→ WHAT TO DO: Retype the full listing without altering anything.

*** Begin section ***

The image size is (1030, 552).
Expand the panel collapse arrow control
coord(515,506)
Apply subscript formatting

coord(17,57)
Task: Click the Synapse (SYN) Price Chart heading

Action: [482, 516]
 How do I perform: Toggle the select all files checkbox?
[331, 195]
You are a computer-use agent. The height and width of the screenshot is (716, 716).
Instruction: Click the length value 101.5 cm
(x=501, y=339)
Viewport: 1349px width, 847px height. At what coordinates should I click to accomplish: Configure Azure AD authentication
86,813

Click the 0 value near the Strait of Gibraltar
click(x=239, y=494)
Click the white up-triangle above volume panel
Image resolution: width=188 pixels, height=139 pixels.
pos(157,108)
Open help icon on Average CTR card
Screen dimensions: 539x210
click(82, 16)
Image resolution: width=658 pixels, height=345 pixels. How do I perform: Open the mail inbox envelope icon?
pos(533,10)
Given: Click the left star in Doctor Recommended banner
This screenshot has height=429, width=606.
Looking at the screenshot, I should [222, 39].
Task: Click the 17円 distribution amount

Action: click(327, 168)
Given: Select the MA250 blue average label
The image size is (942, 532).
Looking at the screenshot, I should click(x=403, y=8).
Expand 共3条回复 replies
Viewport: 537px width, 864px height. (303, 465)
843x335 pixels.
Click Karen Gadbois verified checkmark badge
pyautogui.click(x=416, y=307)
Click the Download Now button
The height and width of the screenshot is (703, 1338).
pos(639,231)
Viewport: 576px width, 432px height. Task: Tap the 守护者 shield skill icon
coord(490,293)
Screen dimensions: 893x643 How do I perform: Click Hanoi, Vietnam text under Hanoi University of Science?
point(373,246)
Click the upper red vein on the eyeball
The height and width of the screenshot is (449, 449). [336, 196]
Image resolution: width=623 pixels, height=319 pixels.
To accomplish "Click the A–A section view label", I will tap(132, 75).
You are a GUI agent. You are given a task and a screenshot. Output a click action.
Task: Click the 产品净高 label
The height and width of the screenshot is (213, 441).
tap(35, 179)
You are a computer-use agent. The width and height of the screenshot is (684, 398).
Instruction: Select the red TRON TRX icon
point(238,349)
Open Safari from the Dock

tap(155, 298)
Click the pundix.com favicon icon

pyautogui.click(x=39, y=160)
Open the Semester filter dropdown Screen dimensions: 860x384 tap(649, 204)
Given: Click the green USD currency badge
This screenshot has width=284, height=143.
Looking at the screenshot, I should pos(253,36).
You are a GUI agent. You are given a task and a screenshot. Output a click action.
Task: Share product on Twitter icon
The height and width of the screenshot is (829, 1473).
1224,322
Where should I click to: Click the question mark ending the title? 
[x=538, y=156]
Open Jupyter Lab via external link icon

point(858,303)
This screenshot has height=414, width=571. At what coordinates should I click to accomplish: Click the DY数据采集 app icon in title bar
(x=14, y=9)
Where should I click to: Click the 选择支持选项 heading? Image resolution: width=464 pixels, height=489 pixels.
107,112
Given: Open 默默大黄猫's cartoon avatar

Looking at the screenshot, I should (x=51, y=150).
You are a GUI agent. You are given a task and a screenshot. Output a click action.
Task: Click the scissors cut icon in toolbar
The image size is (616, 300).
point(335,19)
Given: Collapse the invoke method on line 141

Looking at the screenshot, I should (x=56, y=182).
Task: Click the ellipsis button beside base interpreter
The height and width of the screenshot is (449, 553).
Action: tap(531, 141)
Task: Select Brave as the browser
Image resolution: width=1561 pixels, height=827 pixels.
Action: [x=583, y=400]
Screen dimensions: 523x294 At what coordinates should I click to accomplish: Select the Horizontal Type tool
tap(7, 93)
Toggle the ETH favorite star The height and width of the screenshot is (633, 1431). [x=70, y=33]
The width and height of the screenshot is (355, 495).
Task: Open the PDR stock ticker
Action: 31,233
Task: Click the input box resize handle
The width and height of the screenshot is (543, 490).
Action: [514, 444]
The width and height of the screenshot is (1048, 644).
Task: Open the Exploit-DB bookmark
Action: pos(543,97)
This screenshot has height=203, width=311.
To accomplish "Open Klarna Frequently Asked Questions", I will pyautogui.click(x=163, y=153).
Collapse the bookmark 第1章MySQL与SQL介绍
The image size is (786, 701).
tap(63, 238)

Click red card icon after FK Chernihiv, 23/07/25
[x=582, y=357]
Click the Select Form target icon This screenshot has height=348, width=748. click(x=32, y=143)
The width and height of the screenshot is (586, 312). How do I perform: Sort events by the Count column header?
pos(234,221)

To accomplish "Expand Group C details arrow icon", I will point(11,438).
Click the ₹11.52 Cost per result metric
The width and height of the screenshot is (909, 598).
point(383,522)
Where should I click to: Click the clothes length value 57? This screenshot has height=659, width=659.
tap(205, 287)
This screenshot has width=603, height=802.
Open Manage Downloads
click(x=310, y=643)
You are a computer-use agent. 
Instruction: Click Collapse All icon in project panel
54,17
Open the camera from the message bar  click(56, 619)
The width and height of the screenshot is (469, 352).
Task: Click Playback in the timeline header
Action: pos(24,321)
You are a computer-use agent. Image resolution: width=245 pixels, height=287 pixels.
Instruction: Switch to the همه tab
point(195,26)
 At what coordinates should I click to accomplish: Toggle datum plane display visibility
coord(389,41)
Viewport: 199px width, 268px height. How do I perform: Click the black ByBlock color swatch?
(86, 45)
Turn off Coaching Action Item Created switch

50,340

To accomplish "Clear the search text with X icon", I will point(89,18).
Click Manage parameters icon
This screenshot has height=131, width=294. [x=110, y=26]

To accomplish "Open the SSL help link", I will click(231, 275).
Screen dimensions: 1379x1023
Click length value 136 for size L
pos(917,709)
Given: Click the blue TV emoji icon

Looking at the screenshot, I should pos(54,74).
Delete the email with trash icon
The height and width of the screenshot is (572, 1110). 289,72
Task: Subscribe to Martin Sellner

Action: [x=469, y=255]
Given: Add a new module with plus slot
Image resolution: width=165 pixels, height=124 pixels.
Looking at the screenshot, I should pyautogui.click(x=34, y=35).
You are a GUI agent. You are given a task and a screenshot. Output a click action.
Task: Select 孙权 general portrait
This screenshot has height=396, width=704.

*** End section ***

→ ANSWER FOR THE TASK:
The image size is (1030, 552).
Expand the panel collapse arrow control
coord(515,506)
Apply subscript formatting

coord(17,57)
Task: Click the Synapse (SYN) Price Chart heading

Action: [482, 516]
 How do I perform: Toggle the select all files checkbox?
[331, 195]
You are a computer-use agent. The height and width of the screenshot is (716, 716).
Instruction: Click the length value 101.5 cm
(x=501, y=339)
Viewport: 1349px width, 847px height. At what coordinates should I click to accomplish: Configure Azure AD authentication
86,813

Click the 0 value near the Strait of Gibraltar
click(x=239, y=494)
Click the white up-triangle above volume panel
Image resolution: width=188 pixels, height=139 pixels.
pos(157,108)
Open help icon on Average CTR card
Screen dimensions: 539x210
click(82, 16)
Image resolution: width=658 pixels, height=345 pixels. How do I perform: Open the mail inbox envelope icon?
pos(533,10)
Given: Click the left star in Doctor Recommended banner
This screenshot has height=429, width=606.
Looking at the screenshot, I should [222, 39].
Task: Click the 17円 distribution amount

Action: click(327, 168)
Given: Select the MA250 blue average label
The image size is (942, 532).
Looking at the screenshot, I should click(x=403, y=8).
Expand 共3条回复 replies
Viewport: 537px width, 864px height. (303, 465)
843x335 pixels.
Click Karen Gadbois verified checkmark badge
pyautogui.click(x=416, y=307)
Click the Download Now button
The height and width of the screenshot is (703, 1338).
pos(639,231)
Viewport: 576px width, 432px height. Task: Tap the 守护者 shield skill icon
coord(490,293)
Screen dimensions: 893x643 How do I perform: Click Hanoi, Vietnam text under Hanoi University of Science?
point(373,246)
Click the upper red vein on the eyeball
The height and width of the screenshot is (449, 449). [336, 196]
Image resolution: width=623 pixels, height=319 pixels.
To accomplish "Click the A–A section view label", I will tap(132, 75).
You are a GUI agent. You are given a task and a screenshot. Output a click action.
Task: Click the 产品净高 label
The height and width of the screenshot is (213, 441).
tap(35, 179)
You are a computer-use agent. The width and height of the screenshot is (684, 398).
Instruction: Select the red TRON TRX icon
point(238,349)
Open Safari from the Dock

tap(155, 298)
Click the pundix.com favicon icon

pyautogui.click(x=39, y=160)
Open the Semester filter dropdown Screen dimensions: 860x384 tap(649, 204)
Given: Click the green USD currency badge
This screenshot has width=284, height=143.
Looking at the screenshot, I should pos(253,36).
You are a GUI agent. You are given a task and a screenshot. Output a click action.
Task: Share product on Twitter icon
The height and width of the screenshot is (829, 1473).
1224,322
Where should I click to: Click the question mark ending the title? 
[x=538, y=156]
Open Jupyter Lab via external link icon

point(858,303)
This screenshot has height=414, width=571. At what coordinates should I click to accomplish: Click the DY数据采集 app icon in title bar
(x=14, y=9)
Where should I click to: Click the 选择支持选项 heading? Image resolution: width=464 pixels, height=489 pixels.
107,112
Given: Open 默默大黄猫's cartoon avatar

Looking at the screenshot, I should (x=51, y=150).
You are a GUI agent. You are given a task and a screenshot. Output a click action.
Task: Click the scissors cut icon in toolbar
The image size is (616, 300).
point(335,19)
Given: Collapse the invoke method on line 141

Looking at the screenshot, I should (x=56, y=182).
Task: Click the ellipsis button beside base interpreter
The height and width of the screenshot is (449, 553).
Action: tap(531, 141)
Task: Select Brave as the browser
Image resolution: width=1561 pixels, height=827 pixels.
Action: [x=583, y=400]
Screen dimensions: 523x294 At what coordinates should I click to accomplish: Select the Horizontal Type tool
tap(7, 93)
Toggle the ETH favorite star The height and width of the screenshot is (633, 1431). [x=70, y=33]
The width and height of the screenshot is (355, 495).
Task: Open the PDR stock ticker
Action: 31,233
Task: Click the input box resize handle
The width and height of the screenshot is (543, 490).
Action: [514, 444]
The width and height of the screenshot is (1048, 644).
Task: Open the Exploit-DB bookmark
Action: pos(543,97)
This screenshot has height=203, width=311.
To accomplish "Open Klarna Frequently Asked Questions", I will pyautogui.click(x=163, y=153).
Collapse the bookmark 第1章MySQL与SQL介绍
The image size is (786, 701).
tap(63, 238)

Click red card icon after FK Chernihiv, 23/07/25
[x=582, y=357]
Click the Select Form target icon This screenshot has height=348, width=748. click(x=32, y=143)
The width and height of the screenshot is (586, 312). How do I perform: Sort events by the Count column header?
pos(234,221)

To accomplish "Expand Group C details arrow icon", I will point(11,438).
Click the ₹11.52 Cost per result metric
The width and height of the screenshot is (909, 598).
point(383,522)
Where should I click to: Click the clothes length value 57? This screenshot has height=659, width=659.
tap(205, 287)
This screenshot has width=603, height=802.
Open Manage Downloads
click(x=310, y=643)
You are a computer-use agent. 
Instruction: Click Collapse All icon in project panel
54,17
Open the camera from the message bar  click(56, 619)
The width and height of the screenshot is (469, 352).
Task: Click Playback in the timeline header
Action: pos(24,321)
You are a computer-use agent. Image resolution: width=245 pixels, height=287 pixels.
Instruction: Switch to the همه tab
point(195,26)
 At what coordinates should I click to accomplish: Toggle datum plane display visibility
coord(389,41)
Viewport: 199px width, 268px height. How do I perform: Click the black ByBlock color swatch?
(86, 45)
Turn off Coaching Action Item Created switch

50,340

To accomplish "Clear the search text with X icon", I will point(89,18).
Click Manage parameters icon
This screenshot has height=131, width=294. [x=110, y=26]

To accomplish "Open the SSL help link", I will click(231, 275).
Screen dimensions: 1379x1023
Click length value 136 for size L
pos(917,709)
Given: Click the blue TV emoji icon

Looking at the screenshot, I should pos(54,74).
Delete the email with trash icon
The height and width of the screenshot is (572, 1110). 289,72
Task: Subscribe to Martin Sellner

Action: [x=469, y=255]
Given: Add a new module with plus slot
Image resolution: width=165 pixels, height=124 pixels.
Looking at the screenshot, I should pyautogui.click(x=34, y=35).
You are a GUI agent. You are given a task and a screenshot. Output a click action.
Task: Select 孙权 general portrait
This screenshot has height=396, width=704.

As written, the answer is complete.